======== Reading passage

I personally see nothing wrong with art school. I attend one, I pay a lot of money for it, but I'm not going into debt over my art education. My under graduate degree came from a liberal arts college which I attended with full scholarship. I was largely self taught until I enrolled in SCAD, and even while at SCAD, I've pursued scholarship outside of the classroom.

There aren't many art schools that can claim that they've taught you everything, and that nothing you've learned during your time there has been acquired without their intervention. Conversely, unless you exist in a vacuum, you aren't purely self-taught either. Any of us with access to the Internet have the opportunity for a free art education, it just may require more motivation and dedication than an education pursued at an accredited art school.

I chose to apply to SCAD because my BA from the University of New Orleans wasn't going to get me anywhere. I'd stagnated as a self-taught artist, the job opportunities were slim, and I knew there was a lot left to learn. During my time at SCAD, I've benefited a lot. My artistic ability has greatly improved thanks to guided instruction, in class critique, and the educational environment. Before SCAD, I drew and made comics on a regular basis, so motivation has never been an issue for me, but I felt like a big fish in a small pond. I needed a bigger bowl, a larger group of artists to draw inspiration from. While living in Savannah, I've attended various conventions as an artist, volunteered at several schools, and made a lot of friends. I've developed networks for critique and feedback, learned how to steal like an artist, and how to talk to editors. I've gained a lot of confidence.  SCAD is also the only school in the country which offers a recognized Masters degree in Sequential Art, which figured highly in my decision making.

Art school can't force you to learn these things, or to do these things. It just makes these opportunities easier to come by. Had I lived in a city with a vibrant comic social scene, had I been a more skilled artist, I may have forgone getting my Masters in Sequential Art. But then again, I genuinely love school and have wanted to pursue a Masters degree since high school, so there's a good chance I would have gone back.

================
======== Recorded data

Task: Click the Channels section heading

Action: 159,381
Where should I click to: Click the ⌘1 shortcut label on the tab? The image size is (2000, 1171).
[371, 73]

================

Write the next part of the essay about attending art school, starting right after its last sentence.

Response for this exercise:
What has my Masters Degree in Sequential Art given me? Nothing I haven't pursued for myself. What has it made possible? A Masters in Sequential Art is a terminal degree, meaning I am qualified to teach art at any level, including graduate. While at SCAD, I've worked on several comics under the direction of my professors, so I have a portfolio to show to editors. I've been taught how to refine my ideas, how to apply critique, how to take corrections, and how to develop stories, so I'm leaving SCAD with a story to tell. I've had an opportunity to meet professional artists and editors, so I know how to carry myself, how to organize a portfolio, and how to take professional critique.

There is no guarantee that I will publish a comic, no promise that I'll publish children's books, no character design waiting for me. Like anything of value in life, if I want these things, I'm going to have to pursue them on my own. I knew this going in to SCAD, I know this every time I write a check for tuition. I never expected SCAD to push me through doors, only to open them for me.

If you are debating whether art school is right for you, or even an option, there are several things to consider. Art school is expensive, out of school art school even more so, and there are many hidden costs. There's no promise of future jobs based upon your attendance, and sequential art generally doesn't bring in enough money to pay off student loans. You might gain a little respect and recognition for your choice to attend a well-known school, but that's nothing several well written mini comics couldn't attain for you. I wouldn't recommend attending if these alone are your reasons.

However, if you do well in a competitive, driven environment, if you've stagnated with your self-education, if you feel like you've hit a wall professionally, art school might be a good option. If you're interested in teaching, if you're looking for a degree to certify you, if you'd like to meet other artists on a level playing field, art school might be a good choice.

I highly recommend touring any art school you plan on attend, reading reviews online, and possibly following the blogs of students who attend the school. If you have the opportunity, I would talk to staff and students candidly. Check out the sort of work the school produces, but don't rely on school provided examples, as they tend to cherry pick the best. Check out the professors on Rate My Professor, and listen for buzz regarding the department you're interested in.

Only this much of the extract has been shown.